Origin of language: How did languages originate?

Today, we are going to address a difficult topic: the origin of language. Many of us, at some stage, have stopped to think about how our ancestors began to speak? Ultimately, if there is something that differentiates us from other animals, it is the human language and the moment we had to begin using it…

We will discuss the origin of language, yes, but if you are looking for more concrete answers, you’d be better off asking an esoterism expert. Scientifically there are only theories of the origin of language, no evidence! We’ll start with them.

How did languages originate?

It is impossible to give an exact date as to when languages began. Some of the most important dates to think about are the following:

  • 400,000 years ago, the Homo erectus had already developed the Broca and Wernicke regions of the brain, which are important for the production and comprehension of speech respectively. Although it could be said that they were used for different functions
  • There are theories that posit the origin of language with the Homo sapiens, that are believed to have begun walking 50,000 years ago in Africa, after severe glaciation.
  • Other authors pose a possible, more simple protolanguage, 100,000 years ago.

Does speech originate from one language or from many different languages?

This is one of the first questions you should ask yourself when thinking about the origin of language. When we imagine an initial state, where language was developed, there are two completely disputing theories of the origin of language:

  • The monogenists argue that language came from one of the first human groups in Africa. This supports the idea that there was only one original language, which was broken down into different languages much later.
  • The phylogenesists place the beginning of language much closer to the origin of Homo sapiens. According to this theory, language came about after human beings. And they argue that there were different languages in different areas, all across the planet.

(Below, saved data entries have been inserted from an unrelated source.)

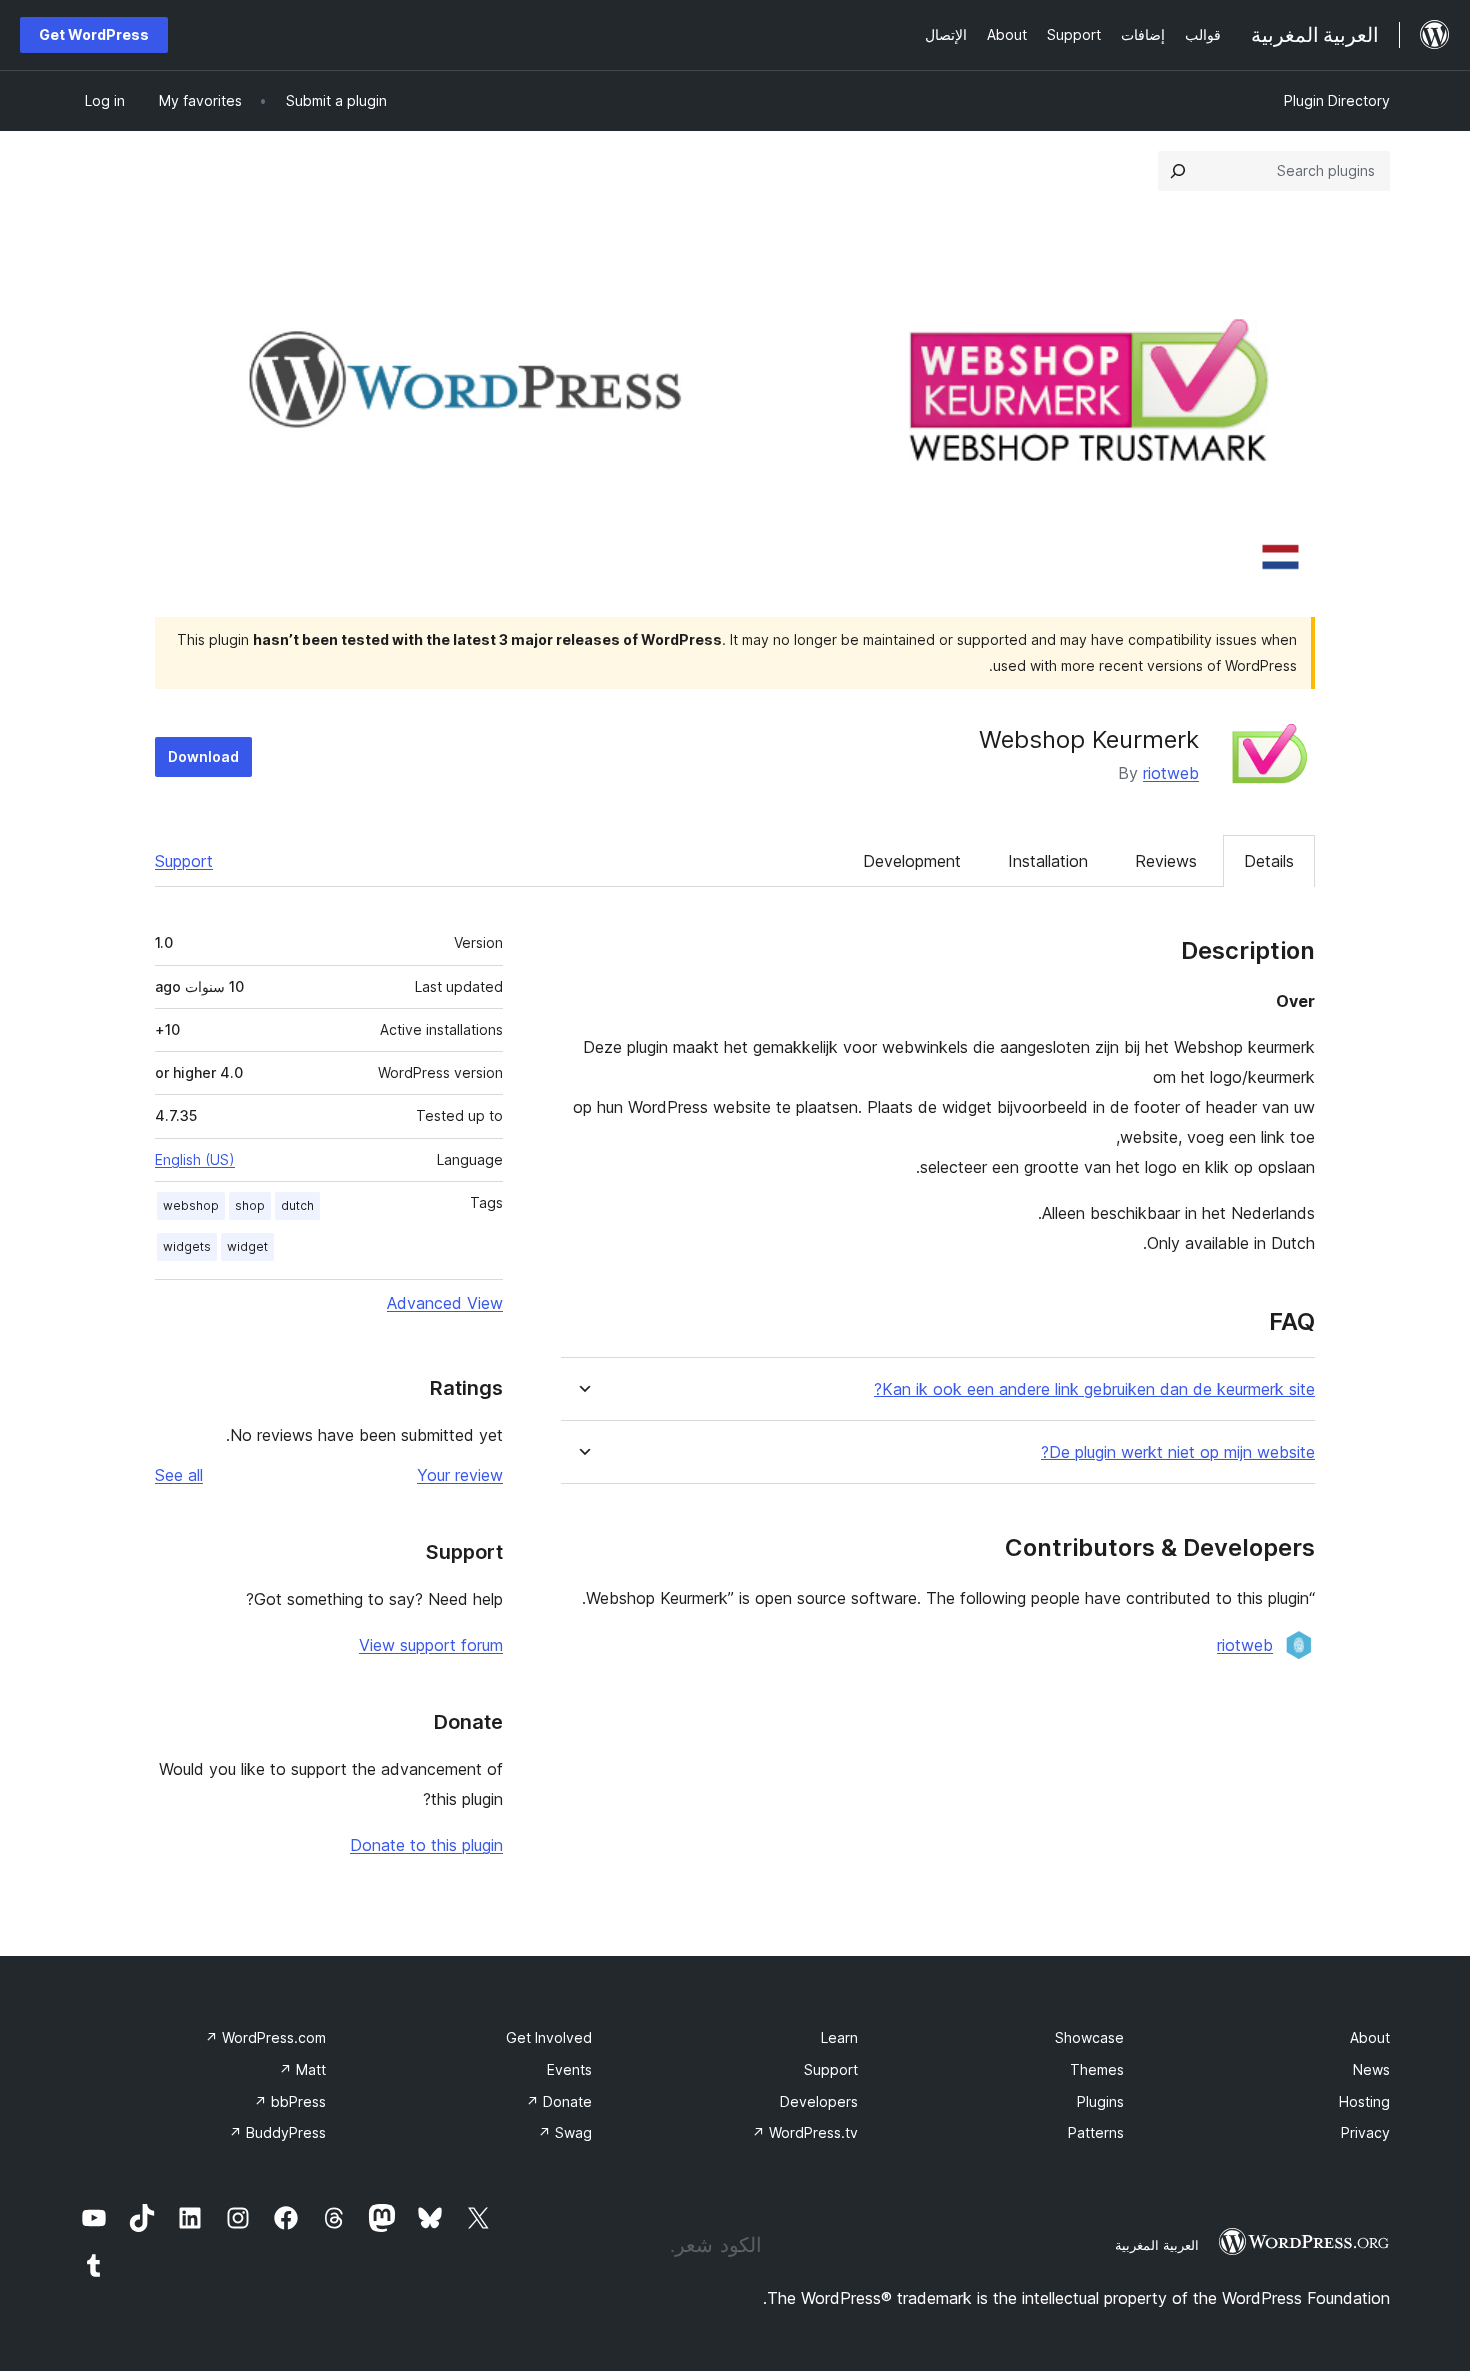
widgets (187, 1246)
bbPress (290, 2101)
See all (179, 1475)
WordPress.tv (805, 2132)
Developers (819, 2101)
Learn (839, 2037)
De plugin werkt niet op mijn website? (1178, 1452)
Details (1269, 861)
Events (569, 2069)
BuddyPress (277, 2132)
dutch (297, 1205)
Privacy (1365, 2132)
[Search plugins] (1178, 171)
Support (184, 861)
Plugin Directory (1337, 100)
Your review (460, 1475)
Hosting (1364, 2101)
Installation (1048, 861)
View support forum (431, 1645)
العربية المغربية (1157, 2245)
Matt (302, 2069)
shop (250, 1205)
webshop (191, 1205)
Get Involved (549, 2037)
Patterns (1096, 2132)
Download (203, 756)
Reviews (1166, 861)
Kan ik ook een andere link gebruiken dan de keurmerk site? (1094, 1389)
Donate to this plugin (426, 1845)
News (1371, 2069)
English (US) (195, 1159)
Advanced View (445, 1303)
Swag (565, 2132)
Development (912, 861)
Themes (1097, 2069)
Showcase (1089, 2037)
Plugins (1100, 2101)
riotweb (1171, 773)
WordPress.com (265, 2037)
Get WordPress (94, 34)
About (1370, 2037)
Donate (559, 2101)
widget (247, 1246)
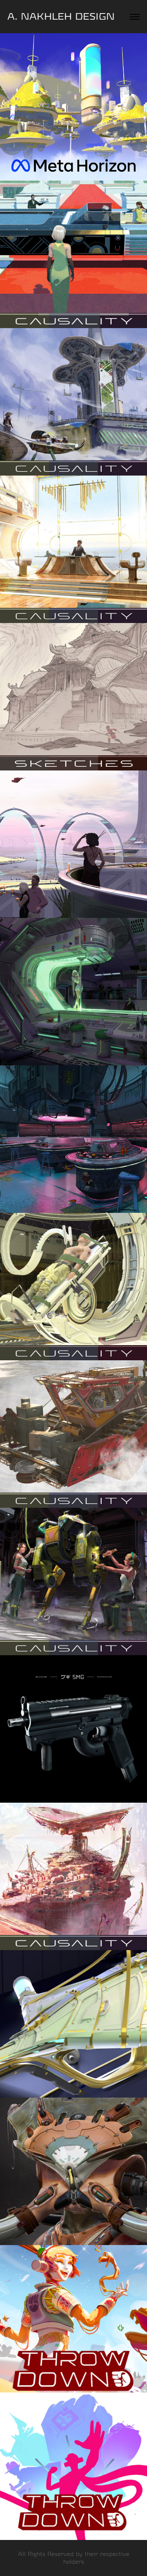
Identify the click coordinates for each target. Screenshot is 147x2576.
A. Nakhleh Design (61, 16)
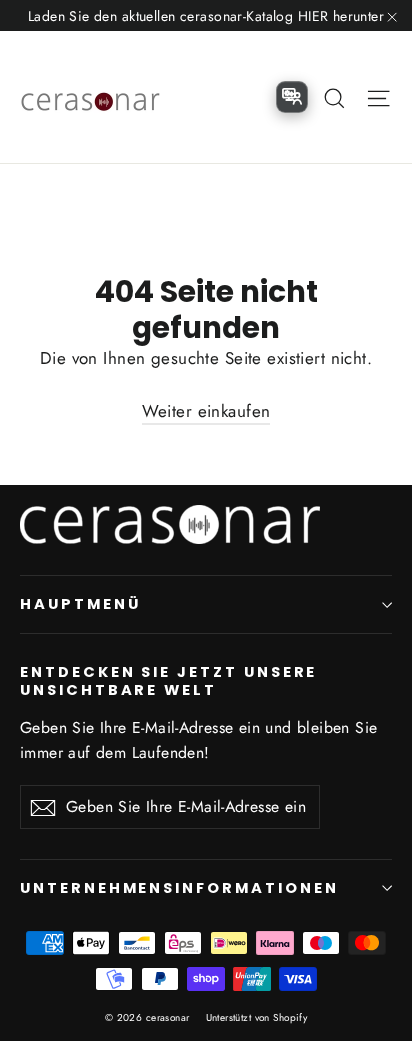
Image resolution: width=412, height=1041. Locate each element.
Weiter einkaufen (206, 411)
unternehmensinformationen (179, 888)
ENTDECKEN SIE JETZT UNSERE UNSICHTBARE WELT (168, 680)
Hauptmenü (80, 604)
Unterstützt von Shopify (257, 1017)
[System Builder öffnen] (292, 97)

The first question to resolve is:

Does the origin of language come from just one language, or a number of linguistically diverse languages?

Individual words or chunks of sounds that are separating?

This is the final big question when wondering about what the origin of language is. We believe that our ancestors began speaking with individual words (such as fire or water, for example), but not all theories agree on this. We usually associate ontogeny (the development of an organism) with phylogeny (the development of the species).

In other words, just as children begin to speak using simple words with a simple reference, we believe that the first humans did the same.

However, some authors differ from these beliefs. They believe that human speech developed through long groups of sounds that denoted concrete situations.

These are sentences. And from these sentences, according to this theory, language was fragmented and generated words and lexicons, etc.

What is the correct position? That is your decision, whichever one convinces you more!

 

The origin of language is a mystery

Ultimately, you can believe in one theory or another, but it is difficult to have a concrete answer to how did language originate?

In any case, this does not mean that studying this field will not be useful to us: searching for answers to such difficult questions will give us other partial answers.

By studying the history of language, we can predict its future. We can also understand our history through lexical changes that have occurred in a language. What about inventing a new common language for everyone to communicate? And what’s new about social media language?

The origin of language is a mystery: ultimately you can believe in one theory or another, but it is difficult to really know how and when language originated.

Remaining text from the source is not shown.